The following table shows a speed comparison for parsing around 551kb of JSON data.
JSON Library | Min | Max | Avg | Median |
---|---|---|---|---|
json.org | 7.75176 | 22.426924 | 11.096008 | 10.59668 |
GSON JsonParser | 3.703044 | 9.933935 | 5.780482 | 5.690398 |
Jackson ObjectMapper | 2.882437 | 8.55358 | 5.165173 | 4.887188 |
Jackson JsonParser | 1.982652 | 6.068085 | 3.27319225 | 3.2957 |
LazyJSON | 1.590227 | 3.763087 | 2.54875 | 2.566992 |
GSON class based | 4.14453 | 12.330691 | 6.4768755 | 6.16929 |
Boon | 4.100606 | 9.142838 | 5.808073 | 5.70455 |
However, the real speed benefit comes when using LazyJSON to extract JSON objects from a string representation of JSON array with the intention of getting each object as a separate string (this is the usage of this library in StroomData). The following table shows the same test data as above processed in this fashion.
JSON Library | Min | Max | Avg | Median |
---|---|---|---|---|
json.org | 16.193432 | 34.084046 | 20.677518 | 19.336549 |
GSON JsonParser based | 7.254918 | 17.019365 | 10.777558 | 10.150436 |
Jackson ObjectMapper | 5.149789 | 13.676147 | 7.4314225 | 7.19378 |
LazyJSON | 1.545074 | 4.47108 | 2.73187325 | 2.778728 |
GSON class based | 8.921176 | 20.0559 | 12.446913 | 12.08505 |
Boon | 10.468966 | 25.870486 | 14.332774 | 13.447765 |
For more details about these tests, the source code and further benchmarks - see this repo https://github.com/kasperjj/LazyJSONBenchmark
LazyJSON was initially designed as an index overlay parser that would collect tokens into a very simple AST while maintaining the index locations of the objects' start and end tokens. This functionality allows it to extract the substring containing an object from the source string data in a very very efficient manner—so efficient, in fact, that it is twice as fast as Jackson for that specific task.
The purpose behind this design was to be able to efficiently split a batch of data submitted to StroomData into separate strings for each object that could each be committed to storage separately. The following snippet shows this specific usage.
String batch="[{\"foo\":1},{\"foo\":2},{\"foo\":3}]";
LazyArray array=new LazyArray(batch);
for(int i=0;i<array.length();i++){
String data=array.getJSONObject(i).toString();
}
The initial benchmark results were so encouraging that they sparked the question - what if we turned this into a full featured JSON parser that would attempt to be as lazy as possible?

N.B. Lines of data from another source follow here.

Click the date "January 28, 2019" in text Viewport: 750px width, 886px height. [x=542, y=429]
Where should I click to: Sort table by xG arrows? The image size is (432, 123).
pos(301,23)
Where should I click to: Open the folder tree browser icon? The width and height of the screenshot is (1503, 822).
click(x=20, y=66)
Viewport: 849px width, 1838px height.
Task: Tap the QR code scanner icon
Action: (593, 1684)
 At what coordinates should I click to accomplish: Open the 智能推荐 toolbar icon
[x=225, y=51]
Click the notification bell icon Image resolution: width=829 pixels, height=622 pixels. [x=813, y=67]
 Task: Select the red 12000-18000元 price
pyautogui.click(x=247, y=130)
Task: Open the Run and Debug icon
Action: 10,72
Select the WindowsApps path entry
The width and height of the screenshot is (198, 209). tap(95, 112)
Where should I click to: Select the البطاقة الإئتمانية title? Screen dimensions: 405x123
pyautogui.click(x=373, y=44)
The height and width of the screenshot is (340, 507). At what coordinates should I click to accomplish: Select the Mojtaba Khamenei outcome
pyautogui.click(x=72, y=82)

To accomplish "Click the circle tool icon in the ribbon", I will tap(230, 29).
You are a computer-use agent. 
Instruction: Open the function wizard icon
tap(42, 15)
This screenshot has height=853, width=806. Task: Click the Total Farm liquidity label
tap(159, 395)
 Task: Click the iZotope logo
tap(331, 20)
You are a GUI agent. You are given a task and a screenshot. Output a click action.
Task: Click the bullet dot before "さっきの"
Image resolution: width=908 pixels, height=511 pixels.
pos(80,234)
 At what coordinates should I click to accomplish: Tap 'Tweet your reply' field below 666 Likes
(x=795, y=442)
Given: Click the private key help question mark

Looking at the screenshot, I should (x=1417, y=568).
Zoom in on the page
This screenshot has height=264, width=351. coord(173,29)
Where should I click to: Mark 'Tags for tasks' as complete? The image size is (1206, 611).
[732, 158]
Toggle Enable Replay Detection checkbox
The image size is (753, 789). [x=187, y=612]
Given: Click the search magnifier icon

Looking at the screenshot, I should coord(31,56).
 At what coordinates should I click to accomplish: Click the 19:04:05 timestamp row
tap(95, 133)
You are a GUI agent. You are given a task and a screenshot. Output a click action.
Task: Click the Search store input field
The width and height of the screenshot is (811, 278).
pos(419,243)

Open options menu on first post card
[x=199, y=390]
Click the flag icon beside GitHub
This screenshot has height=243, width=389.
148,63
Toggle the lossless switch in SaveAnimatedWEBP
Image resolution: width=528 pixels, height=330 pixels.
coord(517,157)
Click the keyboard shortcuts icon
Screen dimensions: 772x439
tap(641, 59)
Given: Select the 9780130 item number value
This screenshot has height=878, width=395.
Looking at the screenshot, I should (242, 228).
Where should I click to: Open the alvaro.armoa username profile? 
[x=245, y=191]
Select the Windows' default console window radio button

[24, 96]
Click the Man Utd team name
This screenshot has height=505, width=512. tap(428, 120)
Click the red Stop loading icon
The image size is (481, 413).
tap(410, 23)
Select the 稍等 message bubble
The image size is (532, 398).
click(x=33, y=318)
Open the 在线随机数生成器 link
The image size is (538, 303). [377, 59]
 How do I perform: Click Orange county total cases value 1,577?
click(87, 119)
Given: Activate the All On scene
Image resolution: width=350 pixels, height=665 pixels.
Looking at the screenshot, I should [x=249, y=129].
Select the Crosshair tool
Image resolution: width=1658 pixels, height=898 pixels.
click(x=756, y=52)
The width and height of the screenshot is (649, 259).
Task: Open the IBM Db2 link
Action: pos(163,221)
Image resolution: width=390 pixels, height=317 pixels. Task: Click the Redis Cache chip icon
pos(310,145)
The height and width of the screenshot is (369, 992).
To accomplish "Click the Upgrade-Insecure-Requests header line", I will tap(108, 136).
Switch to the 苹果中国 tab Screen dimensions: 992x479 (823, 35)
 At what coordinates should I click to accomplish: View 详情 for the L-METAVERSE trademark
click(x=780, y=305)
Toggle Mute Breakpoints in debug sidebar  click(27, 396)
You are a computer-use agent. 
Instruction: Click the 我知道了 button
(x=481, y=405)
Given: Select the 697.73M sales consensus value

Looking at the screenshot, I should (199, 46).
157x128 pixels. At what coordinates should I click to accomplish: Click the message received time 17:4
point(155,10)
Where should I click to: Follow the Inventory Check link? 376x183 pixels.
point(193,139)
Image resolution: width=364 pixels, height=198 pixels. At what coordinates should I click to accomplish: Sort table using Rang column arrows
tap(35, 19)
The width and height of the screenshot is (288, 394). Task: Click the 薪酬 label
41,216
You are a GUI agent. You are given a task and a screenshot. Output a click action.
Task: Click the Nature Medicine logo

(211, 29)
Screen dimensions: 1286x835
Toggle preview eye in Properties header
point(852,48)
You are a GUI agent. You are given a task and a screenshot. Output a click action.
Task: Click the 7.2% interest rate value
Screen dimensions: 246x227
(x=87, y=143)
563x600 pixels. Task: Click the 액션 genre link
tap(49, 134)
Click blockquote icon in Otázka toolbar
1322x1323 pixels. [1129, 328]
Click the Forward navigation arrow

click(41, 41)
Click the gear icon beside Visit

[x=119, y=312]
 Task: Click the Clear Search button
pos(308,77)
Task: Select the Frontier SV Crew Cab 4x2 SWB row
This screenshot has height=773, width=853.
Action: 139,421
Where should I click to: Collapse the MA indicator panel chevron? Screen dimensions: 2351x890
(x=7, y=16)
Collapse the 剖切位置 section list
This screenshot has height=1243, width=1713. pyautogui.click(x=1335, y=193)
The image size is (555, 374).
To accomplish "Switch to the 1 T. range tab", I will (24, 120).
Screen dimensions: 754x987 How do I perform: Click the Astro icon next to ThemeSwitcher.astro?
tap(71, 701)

That is, when it initially parses a source string it only does the most basic tokenization needed to validate the input. Everything else is postponed until you actually request data. Let's look at a sample of what this means.
String source="{\"foo\":42}";
LazyObject obj=new LazyObject(source);
int i=obj.getInt("foo");
In this sample, the parser will validate the source string when we instantiate the LazyObject class, but it won't actually create an int from the value of the foo field until we request it.
The changes needed to accommodate this functionality had a neglible impact on the general performance of the parser, which yielded very promising results when compared to other high performance JSON parsers available in Java. In our initial testing, the raw parsing of JSON data has been much faster than all other JSON parsers to which we have compared it. As you start to access the data—and are thus forcing it to do the work that was skipped during the initial parsing—it gets slower and slower, but so far in our testing it still maintains a lead even when all fields are accessed.
We are using LazyJSON in production at DoubleDutch. So far, it has been very stable and we are highly committed to fixing any issues that might arise in an extremely efficient manner. I repeat: we are using this in production! If you find any issues, please file them right here on the github project page!
If you need strong validation of raw JSON input data at the edge of your stack, we would suggest using another JSON parser for now (we use Jackson). We have plenty of confidence in LazyJSON, but all current unit tests have covered cases where the source JSON is well-formed. We do intend to start adding test cases for malformed JSON to verify the validation abilities of the parser in the near future, and will update this page when that happens! Finally, the current implementation uses a fixed size stack limiting the nested documents it can parse to a depth of 256 elements... that's 128 objects nested inside each other. If you reach this limit, let us know and we will prioritize fixing this ;-)